**What is being asked**
Find the line containing "Image resolution: width=553". Retype it and every later line of the records exactly, leaving out pictures.

[Stored entries]
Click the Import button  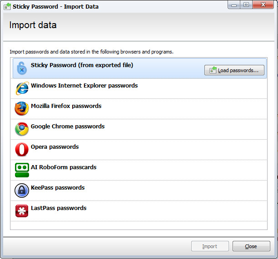click(210, 246)
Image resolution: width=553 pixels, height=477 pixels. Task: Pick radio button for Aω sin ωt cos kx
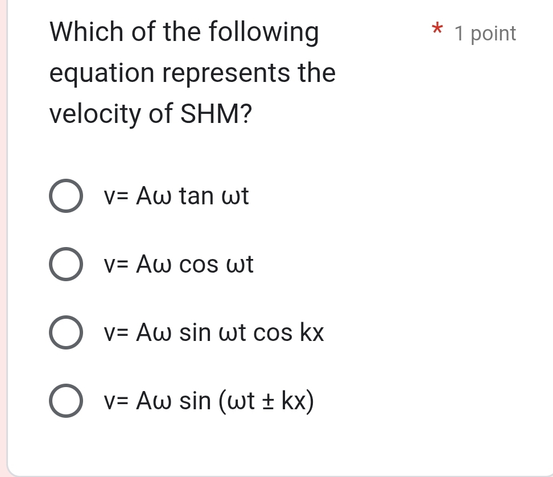pos(66,333)
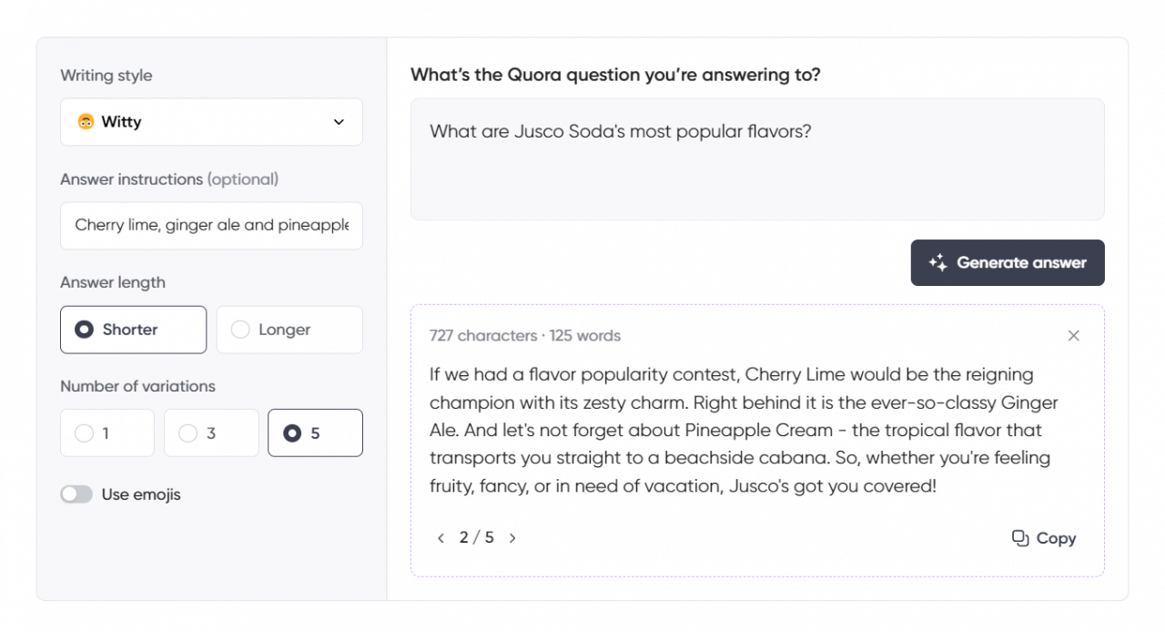Enable the Use emojis toggle
This screenshot has width=1165, height=632.
click(76, 494)

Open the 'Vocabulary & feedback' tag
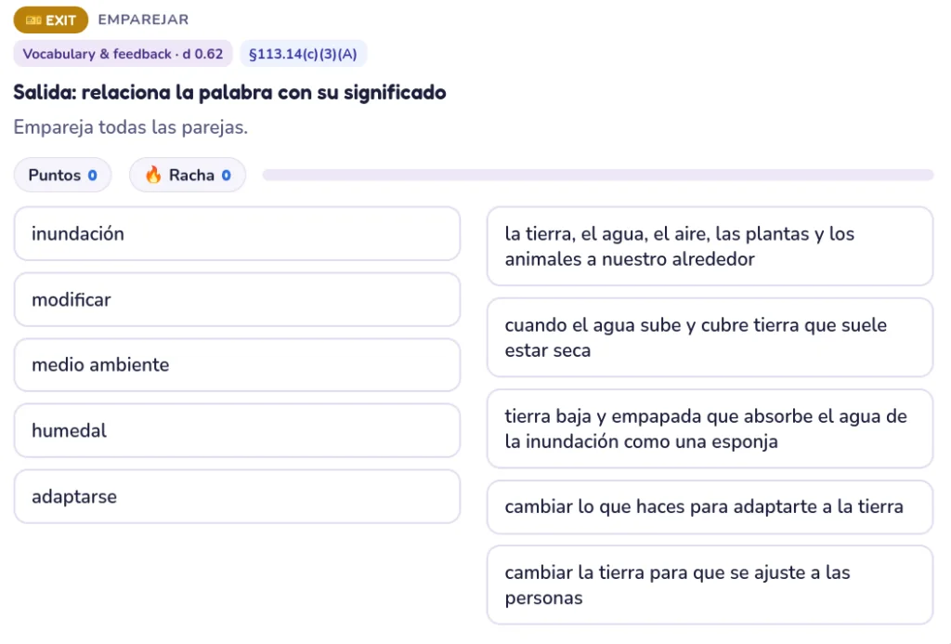click(x=124, y=53)
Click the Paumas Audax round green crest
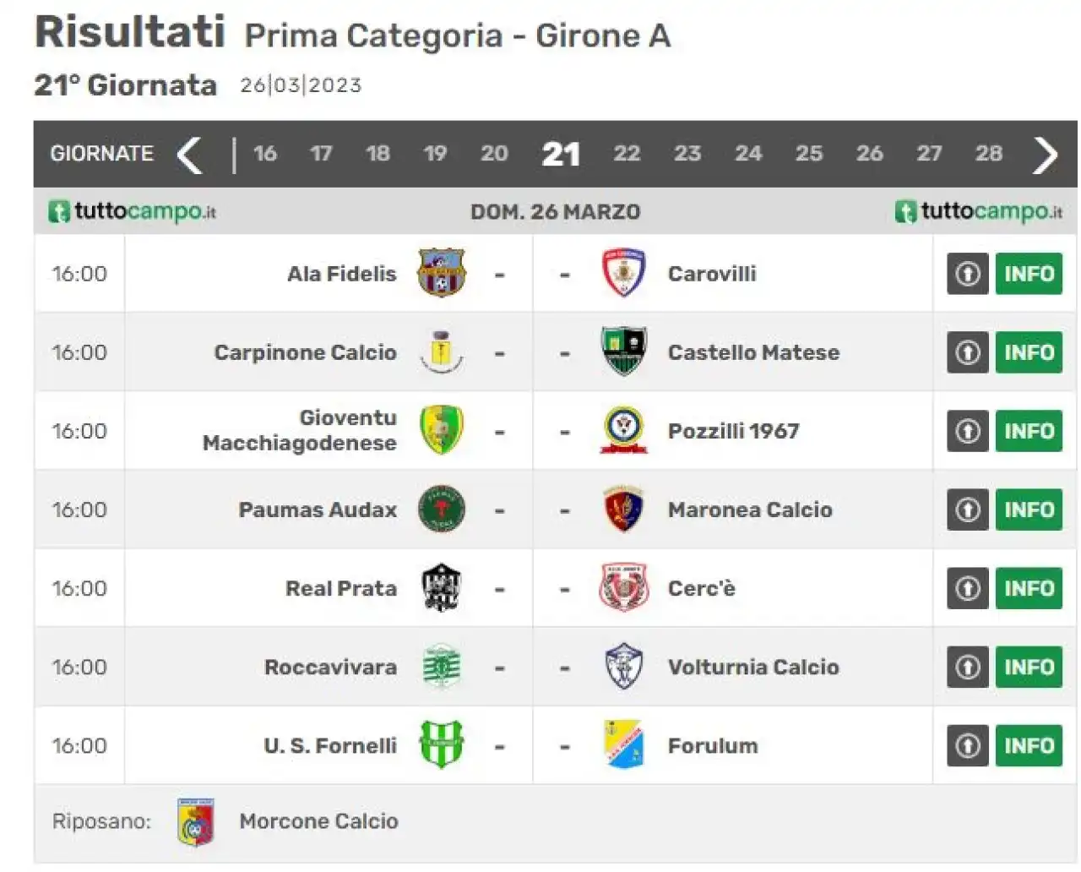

**Solution to the exercise**
Image resolution: width=553 pixels, height=477 pixels. Task: Pick radio button for Aω sin ωt cos kx
pos(66,333)
Enable the Use emojis toggle
This screenshot has width=1165, height=632.
click(76, 494)

Open the 'Vocabulary & feedback' tag
click(x=124, y=53)
Click the Paumas Audax round green crest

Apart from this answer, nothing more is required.